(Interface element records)
►

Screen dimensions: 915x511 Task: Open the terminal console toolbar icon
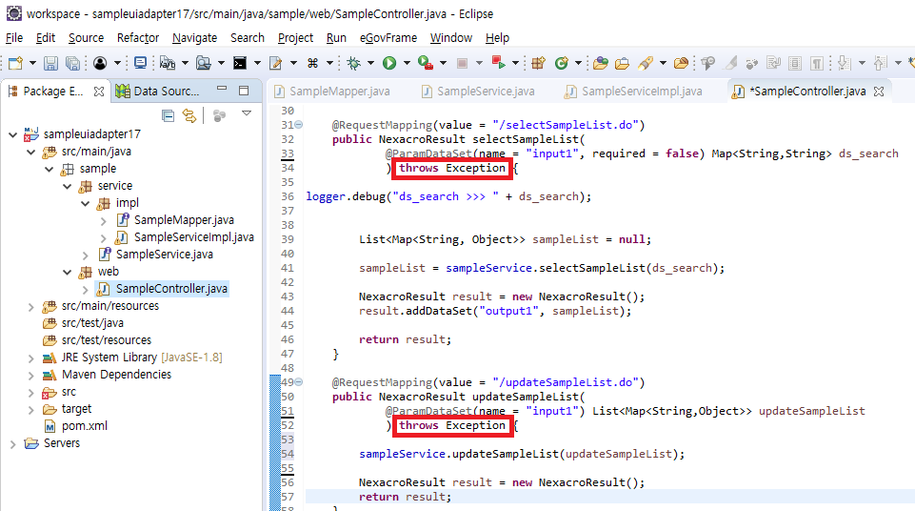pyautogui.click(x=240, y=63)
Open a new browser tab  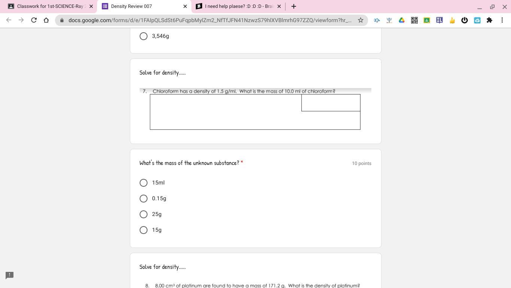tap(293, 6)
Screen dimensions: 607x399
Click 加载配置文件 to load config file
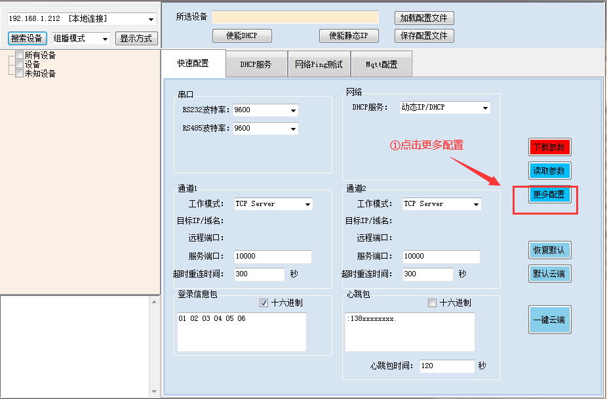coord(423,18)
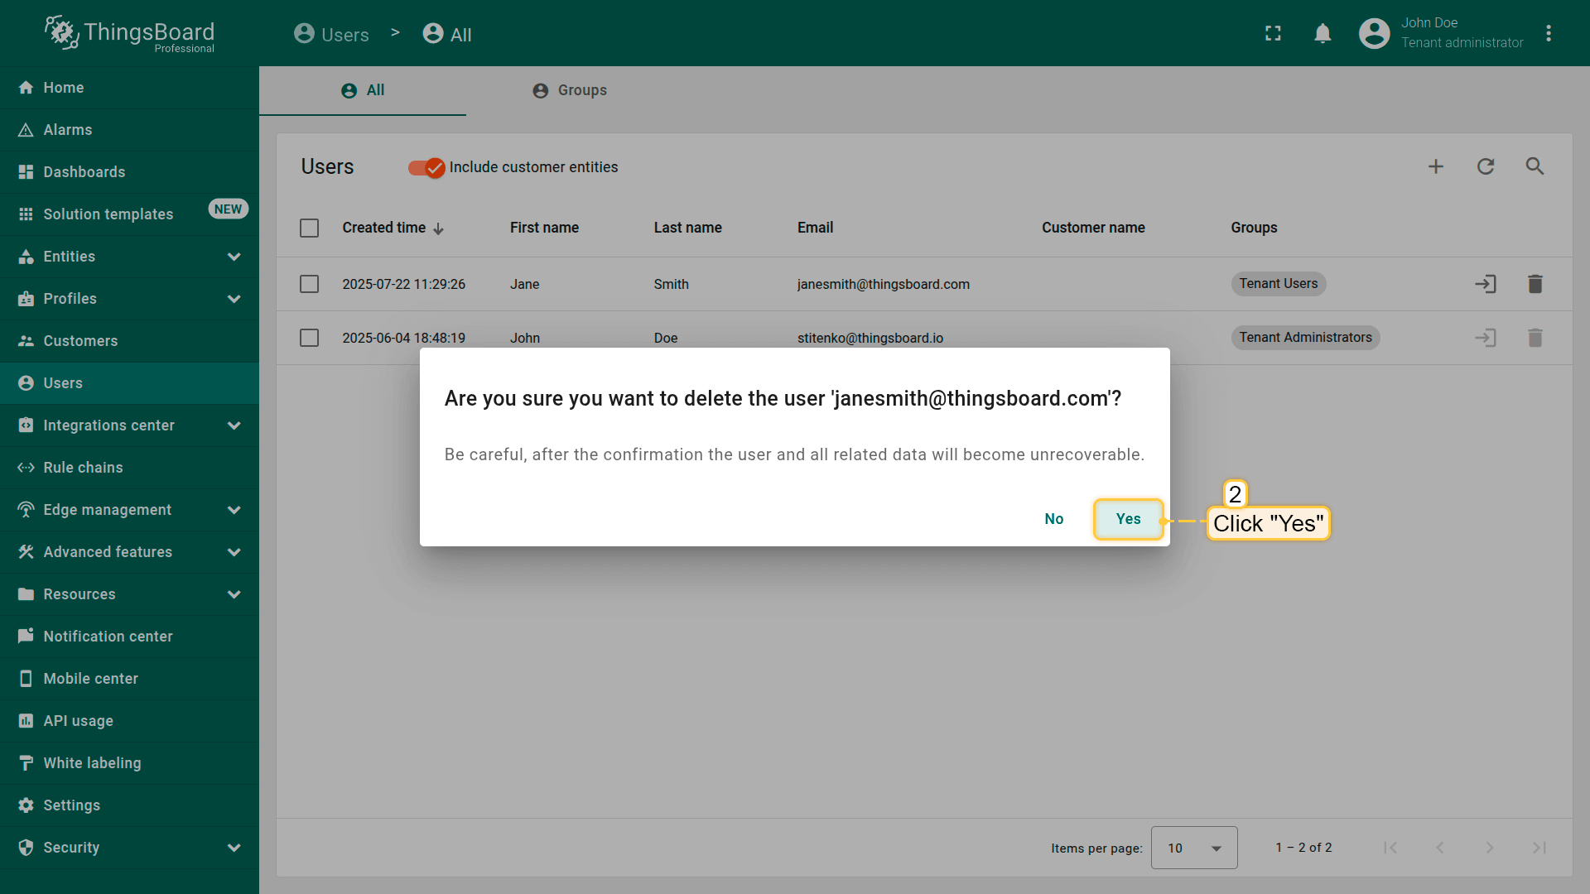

◄

• WRITTEN TASK: Which lines of the data above contain the string "Screen", with case taken into account? Show each of those lines in full.

• ANSWER TO THE EXERCISE:
Screen dimensions: 915x511 Task: Open the terminal console toolbar icon
Screen dimensions: 607x399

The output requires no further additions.